Rechnet man mal ganz praktikabel einen akademischen Lebenslauf aus den 90-ern durch, so kommt man schnell auf die Altersgruppe von  40+ bei Erstgebärenden:

  • Die Schule wurde mit ca. 20 Jahren beendet.
  • (Evtl. folgte ein soziales Jahr oder ein Auslandsaufenthalt).
  • Ein klassisches Diplom hat man in den 90-ern kaum unter 5 Jahren erfolgreich beendet. Die durchschnittliche Studiendauer lag bei vielen Fächern sogar bei 6 Jahren.
  • Folgt darauf noch ein Orientierungs-Jahr mit Praktika oder anderen Schwerpunkten oder wurde das Studium nach einem Jahr gewechselt beginnt der Berufseinstieg nur knapp vor 30 Jahren.
Um die Karriere zu forcieren und sicher im Beruf zu stehen bleibt also nicht viel Zeit um nicht in die Gruppe der Spätgebärenden zu rutschen.

Zum Glück hat sich seitdem einiges geändert:

  • Für Männer ist die Wehrpflicht weggefallen (- 1 Jahr)
  • In vielen Bundesländern wurde das sog. G8 eingeführt (-1 Jahr, da Abitur nach der 12 Klasse)
  • Bachelor-Studiengänge mit 6 oder 7 Semestern wurden flächendeckend eingeführt (-3 Jahre, da Studien-Abschluss nach 3 Jahren möglich)
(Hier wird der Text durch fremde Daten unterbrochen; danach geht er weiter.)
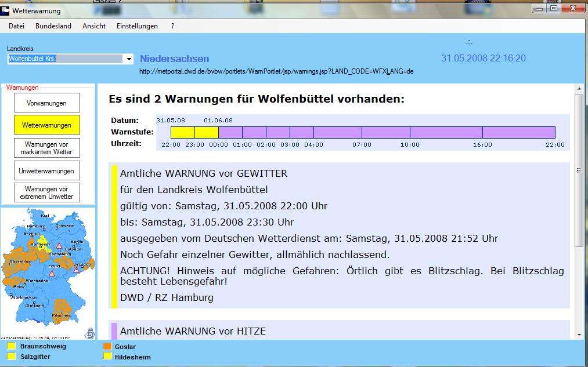
Task: Click the warning triangle near Magdeburg on map
Action: pyautogui.click(x=59, y=246)
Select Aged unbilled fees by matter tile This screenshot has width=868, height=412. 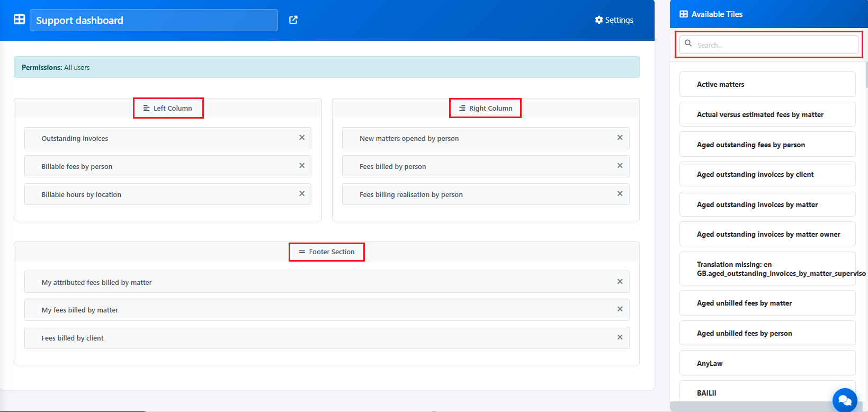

Dank dieser vielfach kontrovers diskutierten Veränderungen unserer Gesellschaft in den letzten Jahren ist es Frauen heute theoretisch möglich einen akademischen Studien-Verlauf mit 21 Jahren erfolgreich zu beenden und im Berufsleben durchzustarten.

Damit hat die Politik also tatsächlich ein familienfreundliches Umfeld geschaffen, das die Entwicklung weg vom späten Kinderkriegen positiv beeinflusst.

Warten wir es also ab, ob sich diese Entwicklung in den nächsten 10 Jahren messbar in den Statistiken auswerten lässt.